◆ PROBLEM STATEMENT ◆
Reproduce the records below word for word, keeping each line and its order unchanged.

◆ DATA IN THIS EXERCISE ◆

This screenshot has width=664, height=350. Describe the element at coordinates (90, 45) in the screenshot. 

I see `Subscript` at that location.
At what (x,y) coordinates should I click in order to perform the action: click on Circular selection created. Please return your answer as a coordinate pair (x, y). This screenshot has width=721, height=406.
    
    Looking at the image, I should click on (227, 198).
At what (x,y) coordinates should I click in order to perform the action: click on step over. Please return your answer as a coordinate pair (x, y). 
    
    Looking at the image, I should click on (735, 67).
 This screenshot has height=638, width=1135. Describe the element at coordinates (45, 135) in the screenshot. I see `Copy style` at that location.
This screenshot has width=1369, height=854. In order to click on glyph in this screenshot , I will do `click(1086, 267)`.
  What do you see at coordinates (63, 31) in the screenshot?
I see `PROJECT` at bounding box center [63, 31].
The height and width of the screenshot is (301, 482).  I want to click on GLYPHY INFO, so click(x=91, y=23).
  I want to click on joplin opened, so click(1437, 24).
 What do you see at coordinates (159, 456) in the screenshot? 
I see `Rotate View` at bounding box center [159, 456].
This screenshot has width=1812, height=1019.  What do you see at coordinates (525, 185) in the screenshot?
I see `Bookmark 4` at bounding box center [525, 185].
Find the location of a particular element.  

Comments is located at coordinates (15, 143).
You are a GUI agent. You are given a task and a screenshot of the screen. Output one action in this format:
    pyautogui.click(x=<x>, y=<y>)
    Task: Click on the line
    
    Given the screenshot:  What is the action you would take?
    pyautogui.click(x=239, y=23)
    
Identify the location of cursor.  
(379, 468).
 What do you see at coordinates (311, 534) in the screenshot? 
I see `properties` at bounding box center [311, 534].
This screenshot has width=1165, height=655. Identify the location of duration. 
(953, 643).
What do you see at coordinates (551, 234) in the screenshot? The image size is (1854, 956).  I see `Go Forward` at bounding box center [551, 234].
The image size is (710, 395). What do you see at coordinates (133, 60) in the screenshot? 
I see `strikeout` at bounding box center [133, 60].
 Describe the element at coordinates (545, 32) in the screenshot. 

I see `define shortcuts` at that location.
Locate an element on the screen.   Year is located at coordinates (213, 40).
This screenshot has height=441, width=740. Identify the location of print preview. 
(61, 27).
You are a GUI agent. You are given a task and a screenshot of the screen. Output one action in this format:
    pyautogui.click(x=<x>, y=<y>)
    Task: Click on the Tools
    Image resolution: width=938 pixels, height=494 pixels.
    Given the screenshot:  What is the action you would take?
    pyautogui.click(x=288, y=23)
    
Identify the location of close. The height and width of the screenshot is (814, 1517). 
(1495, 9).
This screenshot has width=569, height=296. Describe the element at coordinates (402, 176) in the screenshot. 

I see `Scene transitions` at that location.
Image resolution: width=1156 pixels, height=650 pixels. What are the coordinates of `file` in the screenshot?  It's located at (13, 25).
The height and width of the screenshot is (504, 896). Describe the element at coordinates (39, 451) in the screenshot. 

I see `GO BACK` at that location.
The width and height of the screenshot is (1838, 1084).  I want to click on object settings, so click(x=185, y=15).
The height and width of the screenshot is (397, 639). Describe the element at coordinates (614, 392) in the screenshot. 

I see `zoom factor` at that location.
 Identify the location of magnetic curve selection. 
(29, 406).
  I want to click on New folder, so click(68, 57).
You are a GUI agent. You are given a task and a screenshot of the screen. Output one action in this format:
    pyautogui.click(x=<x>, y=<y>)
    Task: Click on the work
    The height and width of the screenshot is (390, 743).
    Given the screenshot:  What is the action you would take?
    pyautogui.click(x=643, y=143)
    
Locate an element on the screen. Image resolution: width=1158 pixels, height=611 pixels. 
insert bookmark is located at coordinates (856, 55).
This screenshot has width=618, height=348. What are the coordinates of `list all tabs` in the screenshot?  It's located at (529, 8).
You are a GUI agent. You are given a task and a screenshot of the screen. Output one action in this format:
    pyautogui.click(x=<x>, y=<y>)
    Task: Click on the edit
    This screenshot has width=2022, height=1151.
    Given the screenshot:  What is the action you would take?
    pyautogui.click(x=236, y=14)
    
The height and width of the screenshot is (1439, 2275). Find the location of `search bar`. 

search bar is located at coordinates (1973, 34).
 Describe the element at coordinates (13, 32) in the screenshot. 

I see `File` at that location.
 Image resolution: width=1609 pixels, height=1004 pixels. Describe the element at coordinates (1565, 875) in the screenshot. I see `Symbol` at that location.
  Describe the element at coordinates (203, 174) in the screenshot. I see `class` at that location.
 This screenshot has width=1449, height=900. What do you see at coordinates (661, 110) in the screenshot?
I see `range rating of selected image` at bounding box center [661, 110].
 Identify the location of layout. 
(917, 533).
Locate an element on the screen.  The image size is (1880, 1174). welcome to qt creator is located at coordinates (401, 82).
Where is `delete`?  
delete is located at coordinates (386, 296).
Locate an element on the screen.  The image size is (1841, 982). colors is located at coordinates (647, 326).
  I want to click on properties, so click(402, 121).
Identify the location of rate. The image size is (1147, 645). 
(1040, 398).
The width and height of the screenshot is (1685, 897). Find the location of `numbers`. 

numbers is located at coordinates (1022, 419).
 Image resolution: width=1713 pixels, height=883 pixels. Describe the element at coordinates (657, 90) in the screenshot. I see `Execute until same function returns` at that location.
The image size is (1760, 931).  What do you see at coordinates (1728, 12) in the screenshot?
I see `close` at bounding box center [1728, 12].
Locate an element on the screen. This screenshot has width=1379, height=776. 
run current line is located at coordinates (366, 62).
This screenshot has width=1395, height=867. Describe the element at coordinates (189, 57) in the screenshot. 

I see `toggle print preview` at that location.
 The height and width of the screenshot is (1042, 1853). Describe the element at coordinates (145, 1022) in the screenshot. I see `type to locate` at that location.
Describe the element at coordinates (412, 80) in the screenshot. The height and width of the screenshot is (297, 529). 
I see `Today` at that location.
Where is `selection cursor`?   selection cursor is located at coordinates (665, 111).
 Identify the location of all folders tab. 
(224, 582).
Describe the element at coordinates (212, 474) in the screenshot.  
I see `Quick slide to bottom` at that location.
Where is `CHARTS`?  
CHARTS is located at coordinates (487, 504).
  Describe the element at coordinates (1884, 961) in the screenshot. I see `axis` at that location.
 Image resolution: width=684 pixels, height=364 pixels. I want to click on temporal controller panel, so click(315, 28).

◆ ANSWER BELOW ◆
This screenshot has width=664, height=350. Describe the element at coordinates (90, 45) in the screenshot. 

I see `Subscript` at that location.
At what (x,y) coordinates should I click in order to perform the action: click on Circular selection created. Please return your answer as a coordinate pair (x, y). This screenshot has width=721, height=406.
    
    Looking at the image, I should click on (227, 198).
At what (x,y) coordinates should I click in order to perform the action: click on step over. Please return your answer as a coordinate pair (x, y). 
    
    Looking at the image, I should click on (735, 67).
 This screenshot has height=638, width=1135. Describe the element at coordinates (45, 135) in the screenshot. I see `Copy style` at that location.
This screenshot has width=1369, height=854. In order to click on glyph in this screenshot , I will do `click(1086, 267)`.
  What do you see at coordinates (63, 31) in the screenshot?
I see `PROJECT` at bounding box center [63, 31].
The height and width of the screenshot is (301, 482).  I want to click on GLYPHY INFO, so click(x=91, y=23).
  I want to click on joplin opened, so click(1437, 24).
 What do you see at coordinates (159, 456) in the screenshot? 
I see `Rotate View` at bounding box center [159, 456].
This screenshot has width=1812, height=1019.  What do you see at coordinates (525, 185) in the screenshot?
I see `Bookmark 4` at bounding box center [525, 185].
Find the location of a particular element.  

Comments is located at coordinates (15, 143).
You are a GUI agent. You are given a task and a screenshot of the screen. Output one action in this format:
    pyautogui.click(x=<x>, y=<y>)
    Task: Click on the line
    
    Given the screenshot:  What is the action you would take?
    pyautogui.click(x=239, y=23)
    
Identify the location of cursor.  
(379, 468).
 What do you see at coordinates (311, 534) in the screenshot? 
I see `properties` at bounding box center [311, 534].
This screenshot has width=1165, height=655. Identify the location of duration. 
(953, 643).
What do you see at coordinates (551, 234) in the screenshot? The image size is (1854, 956).  I see `Go Forward` at bounding box center [551, 234].
The image size is (710, 395). What do you see at coordinates (133, 60) in the screenshot? 
I see `strikeout` at bounding box center [133, 60].
 Describe the element at coordinates (545, 32) in the screenshot. 

I see `define shortcuts` at that location.
Locate an element on the screen.   Year is located at coordinates (213, 40).
This screenshot has height=441, width=740. Identify the location of print preview. 
(61, 27).
You are a GUI agent. You are given a task and a screenshot of the screen. Output one action in this format:
    pyautogui.click(x=<x>, y=<y>)
    Task: Click on the Tools
    Image resolution: width=938 pixels, height=494 pixels.
    Given the screenshot:  What is the action you would take?
    pyautogui.click(x=288, y=23)
    
Identify the location of close. The height and width of the screenshot is (814, 1517). 
(1495, 9).
This screenshot has width=569, height=296. Describe the element at coordinates (402, 176) in the screenshot. 

I see `Scene transitions` at that location.
Image resolution: width=1156 pixels, height=650 pixels. What are the coordinates of `file` in the screenshot?  It's located at (13, 25).
The height and width of the screenshot is (504, 896). Describe the element at coordinates (39, 451) in the screenshot. 

I see `GO BACK` at that location.
The width and height of the screenshot is (1838, 1084).  I want to click on object settings, so click(x=185, y=15).
The height and width of the screenshot is (397, 639). Describe the element at coordinates (614, 392) in the screenshot. 

I see `zoom factor` at that location.
 Identify the location of magnetic curve selection. 
(29, 406).
  I want to click on New folder, so click(68, 57).
You are a GUI agent. You are given a task and a screenshot of the screen. Output one action in this format:
    pyautogui.click(x=<x>, y=<y>)
    Task: Click on the work
    The height and width of the screenshot is (390, 743).
    Given the screenshot:  What is the action you would take?
    pyautogui.click(x=643, y=143)
    
Locate an element on the screen. Image resolution: width=1158 pixels, height=611 pixels. 
insert bookmark is located at coordinates (856, 55).
This screenshot has width=618, height=348. What are the coordinates of `list all tabs` in the screenshot?  It's located at (529, 8).
You are a GUI agent. You are given a task and a screenshot of the screen. Output one action in this format:
    pyautogui.click(x=<x>, y=<y>)
    Task: Click on the edit
    This screenshot has width=2022, height=1151.
    Given the screenshot:  What is the action you would take?
    pyautogui.click(x=236, y=14)
    
The height and width of the screenshot is (1439, 2275). Find the location of `search bar`. 

search bar is located at coordinates (1973, 34).
 Describe the element at coordinates (13, 32) in the screenshot. 

I see `File` at that location.
 Image resolution: width=1609 pixels, height=1004 pixels. Describe the element at coordinates (1565, 875) in the screenshot. I see `Symbol` at that location.
  Describe the element at coordinates (203, 174) in the screenshot. I see `class` at that location.
 This screenshot has width=1449, height=900. What do you see at coordinates (661, 110) in the screenshot?
I see `range rating of selected image` at bounding box center [661, 110].
 Identify the location of layout. 
(917, 533).
Locate an element on the screen.  The image size is (1880, 1174). welcome to qt creator is located at coordinates (401, 82).
Where is `delete`?  
delete is located at coordinates (386, 296).
Locate an element on the screen.  The image size is (1841, 982). colors is located at coordinates (647, 326).
  I want to click on properties, so click(402, 121).
Identify the location of rate. The image size is (1147, 645). 
(1040, 398).
The width and height of the screenshot is (1685, 897). Find the location of `numbers`. 

numbers is located at coordinates (1022, 419).
 Image resolution: width=1713 pixels, height=883 pixels. Describe the element at coordinates (657, 90) in the screenshot. I see `Execute until same function returns` at that location.
The image size is (1760, 931).  What do you see at coordinates (1728, 12) in the screenshot?
I see `close` at bounding box center [1728, 12].
Locate an element on the screen. This screenshot has width=1379, height=776. 
run current line is located at coordinates (366, 62).
This screenshot has width=1395, height=867. Describe the element at coordinates (189, 57) in the screenshot. 

I see `toggle print preview` at that location.
 The height and width of the screenshot is (1042, 1853). Describe the element at coordinates (145, 1022) in the screenshot. I see `type to locate` at that location.
Describe the element at coordinates (412, 80) in the screenshot. The height and width of the screenshot is (297, 529). 
I see `Today` at that location.
Where is `selection cursor`?   selection cursor is located at coordinates (665, 111).
 Identify the location of all folders tab. 
(224, 582).
Describe the element at coordinates (212, 474) in the screenshot.  
I see `Quick slide to bottom` at that location.
Where is `CHARTS`?  
CHARTS is located at coordinates (487, 504).
  Describe the element at coordinates (1884, 961) in the screenshot. I see `axis` at that location.
 Image resolution: width=684 pixels, height=364 pixels. I want to click on temporal controller panel, so click(315, 28).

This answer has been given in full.